## Request
Rewrite the data below with every instance of "Locate an element on the screen" changed to "Find an element on the screen", keeping everything else the same.

╭──

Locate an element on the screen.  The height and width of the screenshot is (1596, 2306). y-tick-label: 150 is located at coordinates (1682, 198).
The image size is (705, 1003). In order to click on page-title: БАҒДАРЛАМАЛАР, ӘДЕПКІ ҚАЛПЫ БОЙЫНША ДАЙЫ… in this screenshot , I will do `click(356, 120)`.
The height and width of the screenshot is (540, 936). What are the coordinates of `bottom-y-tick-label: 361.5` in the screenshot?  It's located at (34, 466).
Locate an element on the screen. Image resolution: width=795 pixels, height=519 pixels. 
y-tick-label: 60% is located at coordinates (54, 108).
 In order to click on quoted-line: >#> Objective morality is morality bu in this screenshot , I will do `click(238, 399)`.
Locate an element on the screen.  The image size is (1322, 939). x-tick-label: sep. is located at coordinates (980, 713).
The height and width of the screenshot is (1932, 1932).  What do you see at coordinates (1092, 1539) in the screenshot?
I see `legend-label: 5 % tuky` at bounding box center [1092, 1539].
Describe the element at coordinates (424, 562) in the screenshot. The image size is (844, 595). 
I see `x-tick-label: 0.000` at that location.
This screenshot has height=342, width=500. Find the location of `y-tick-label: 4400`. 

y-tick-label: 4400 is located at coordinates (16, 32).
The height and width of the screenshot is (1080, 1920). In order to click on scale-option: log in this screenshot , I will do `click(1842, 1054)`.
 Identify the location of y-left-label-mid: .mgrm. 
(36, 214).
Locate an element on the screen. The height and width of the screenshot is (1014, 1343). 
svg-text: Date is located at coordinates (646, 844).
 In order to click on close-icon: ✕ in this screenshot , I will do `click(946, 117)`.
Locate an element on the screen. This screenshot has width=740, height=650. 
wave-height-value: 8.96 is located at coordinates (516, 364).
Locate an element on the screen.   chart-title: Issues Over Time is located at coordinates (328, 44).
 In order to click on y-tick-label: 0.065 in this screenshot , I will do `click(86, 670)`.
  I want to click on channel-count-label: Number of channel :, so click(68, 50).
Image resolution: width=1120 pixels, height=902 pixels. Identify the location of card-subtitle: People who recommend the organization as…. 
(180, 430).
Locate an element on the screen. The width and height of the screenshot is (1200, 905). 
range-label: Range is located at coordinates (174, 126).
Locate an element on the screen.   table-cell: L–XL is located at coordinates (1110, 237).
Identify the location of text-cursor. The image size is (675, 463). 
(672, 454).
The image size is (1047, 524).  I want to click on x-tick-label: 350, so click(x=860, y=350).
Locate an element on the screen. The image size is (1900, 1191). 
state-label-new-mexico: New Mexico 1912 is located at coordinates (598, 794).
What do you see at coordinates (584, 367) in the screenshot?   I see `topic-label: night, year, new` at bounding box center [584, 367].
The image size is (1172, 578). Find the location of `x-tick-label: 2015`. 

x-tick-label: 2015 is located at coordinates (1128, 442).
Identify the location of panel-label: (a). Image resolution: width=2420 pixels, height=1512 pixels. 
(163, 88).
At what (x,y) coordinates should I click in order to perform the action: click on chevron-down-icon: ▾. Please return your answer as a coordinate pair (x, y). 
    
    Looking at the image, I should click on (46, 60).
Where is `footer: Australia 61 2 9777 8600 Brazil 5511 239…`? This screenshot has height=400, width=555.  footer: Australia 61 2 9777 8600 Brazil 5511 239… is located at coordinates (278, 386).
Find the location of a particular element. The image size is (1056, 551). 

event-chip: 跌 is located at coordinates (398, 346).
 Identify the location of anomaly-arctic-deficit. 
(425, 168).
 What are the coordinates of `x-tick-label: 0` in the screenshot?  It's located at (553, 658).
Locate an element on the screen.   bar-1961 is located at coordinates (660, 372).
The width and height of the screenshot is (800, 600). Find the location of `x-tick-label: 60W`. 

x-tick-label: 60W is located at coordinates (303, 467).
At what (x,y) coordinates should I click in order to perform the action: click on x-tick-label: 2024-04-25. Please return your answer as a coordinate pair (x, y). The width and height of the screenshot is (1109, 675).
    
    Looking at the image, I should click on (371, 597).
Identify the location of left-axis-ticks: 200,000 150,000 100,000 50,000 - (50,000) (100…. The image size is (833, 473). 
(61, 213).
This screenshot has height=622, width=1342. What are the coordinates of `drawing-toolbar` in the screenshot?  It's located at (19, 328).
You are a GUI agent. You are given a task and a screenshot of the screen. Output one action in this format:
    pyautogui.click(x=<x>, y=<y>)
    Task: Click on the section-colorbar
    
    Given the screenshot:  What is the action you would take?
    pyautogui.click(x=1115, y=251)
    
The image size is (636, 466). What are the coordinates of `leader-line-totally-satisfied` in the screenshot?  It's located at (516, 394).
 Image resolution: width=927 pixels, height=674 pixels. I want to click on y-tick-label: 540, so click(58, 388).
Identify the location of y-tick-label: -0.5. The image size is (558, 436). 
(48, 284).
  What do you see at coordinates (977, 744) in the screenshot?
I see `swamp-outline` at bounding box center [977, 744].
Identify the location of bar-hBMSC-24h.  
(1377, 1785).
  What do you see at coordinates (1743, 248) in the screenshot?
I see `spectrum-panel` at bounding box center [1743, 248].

╰──

## Answer for this exercise
Find an element on the screen.  The height and width of the screenshot is (1596, 2306). y-tick-label: 150 is located at coordinates (1682, 198).
The image size is (705, 1003). In order to click on page-title: БАҒДАРЛАМАЛАР, ӘДЕПКІ ҚАЛПЫ БОЙЫНША ДАЙЫ… in this screenshot , I will do `click(356, 120)`.
The height and width of the screenshot is (540, 936). What are the coordinates of `bottom-y-tick-label: 361.5` in the screenshot?  It's located at (34, 466).
Find an element on the screen. Image resolution: width=795 pixels, height=519 pixels. 
y-tick-label: 60% is located at coordinates (54, 108).
 In order to click on quoted-line: >#> Objective morality is morality bu in this screenshot , I will do `click(238, 399)`.
Find an element on the screen.  The image size is (1322, 939). x-tick-label: sep. is located at coordinates (980, 713).
The height and width of the screenshot is (1932, 1932).  What do you see at coordinates (1092, 1539) in the screenshot?
I see `legend-label: 5 % tuky` at bounding box center [1092, 1539].
Describe the element at coordinates (424, 562) in the screenshot. The image size is (844, 595). 
I see `x-tick-label: 0.000` at that location.
This screenshot has height=342, width=500. Find the location of `y-tick-label: 4400`. 

y-tick-label: 4400 is located at coordinates (16, 32).
The height and width of the screenshot is (1080, 1920). In order to click on scale-option: log in this screenshot , I will do `click(1842, 1054)`.
 Identify the location of y-left-label-mid: .mgrm. 
(36, 214).
Find an element on the screen. The height and width of the screenshot is (1014, 1343). 
svg-text: Date is located at coordinates (646, 844).
 In order to click on close-icon: ✕ in this screenshot , I will do `click(946, 117)`.
Find an element on the screen. This screenshot has width=740, height=650. 
wave-height-value: 8.96 is located at coordinates (516, 364).
Find an element on the screen.   chart-title: Issues Over Time is located at coordinates (328, 44).
 In order to click on y-tick-label: 0.065 in this screenshot , I will do `click(86, 670)`.
  I want to click on channel-count-label: Number of channel :, so click(68, 50).
Image resolution: width=1120 pixels, height=902 pixels. Identify the location of card-subtitle: People who recommend the organization as…. 
(180, 430).
Find an element on the screen. The width and height of the screenshot is (1200, 905). 
range-label: Range is located at coordinates (174, 126).
Find an element on the screen.   table-cell: L–XL is located at coordinates (1110, 237).
Identify the location of text-cursor. The image size is (675, 463). 
(672, 454).
The image size is (1047, 524).  I want to click on x-tick-label: 350, so click(x=860, y=350).
Find an element on the screen. The image size is (1900, 1191). 
state-label-new-mexico: New Mexico 1912 is located at coordinates (598, 794).
What do you see at coordinates (584, 367) in the screenshot?   I see `topic-label: night, year, new` at bounding box center [584, 367].
The image size is (1172, 578). Find the location of `x-tick-label: 2015`. 

x-tick-label: 2015 is located at coordinates (1128, 442).
Identify the location of panel-label: (a). Image resolution: width=2420 pixels, height=1512 pixels. 
(163, 88).
At what (x,y) coordinates should I click in order to perform the action: click on chevron-down-icon: ▾. Please return your answer as a coordinate pair (x, y). 
    
    Looking at the image, I should click on (46, 60).
Where is `footer: Australia 61 2 9777 8600 Brazil 5511 239…`? This screenshot has height=400, width=555.  footer: Australia 61 2 9777 8600 Brazil 5511 239… is located at coordinates (278, 386).
Find the location of a particular element. The image size is (1056, 551). 

event-chip: 跌 is located at coordinates (398, 346).
 Identify the location of anomaly-arctic-deficit. 
(425, 168).
 What are the coordinates of `x-tick-label: 0` in the screenshot?  It's located at (553, 658).
Find an element on the screen.   bar-1961 is located at coordinates (660, 372).
The width and height of the screenshot is (800, 600). Find the location of `x-tick-label: 60W`. 

x-tick-label: 60W is located at coordinates (303, 467).
At what (x,y) coordinates should I click in order to perform the action: click on x-tick-label: 2024-04-25. Please return your answer as a coordinate pair (x, y). The width and height of the screenshot is (1109, 675).
    
    Looking at the image, I should click on (371, 597).
Identify the location of left-axis-ticks: 200,000 150,000 100,000 50,000 - (50,000) (100…. The image size is (833, 473). 
(61, 213).
This screenshot has height=622, width=1342. What are the coordinates of `drawing-toolbar` in the screenshot?  It's located at (19, 328).
You are a GUI agent. You are given a task and a screenshot of the screen. Output one action in this format:
    pyautogui.click(x=<x>, y=<y>)
    Task: Click on the section-colorbar
    
    Given the screenshot:  What is the action you would take?
    pyautogui.click(x=1115, y=251)
    
The image size is (636, 466). What are the coordinates of `leader-line-totally-satisfied` in the screenshot?  It's located at (516, 394).
 Image resolution: width=927 pixels, height=674 pixels. I want to click on y-tick-label: 540, so click(58, 388).
Identify the location of y-tick-label: -0.5. The image size is (558, 436). 
(48, 284).
  What do you see at coordinates (977, 744) in the screenshot?
I see `swamp-outline` at bounding box center [977, 744].
Identify the location of bar-hBMSC-24h.  
(1377, 1785).
  What do you see at coordinates (1743, 248) in the screenshot?
I see `spectrum-panel` at bounding box center [1743, 248].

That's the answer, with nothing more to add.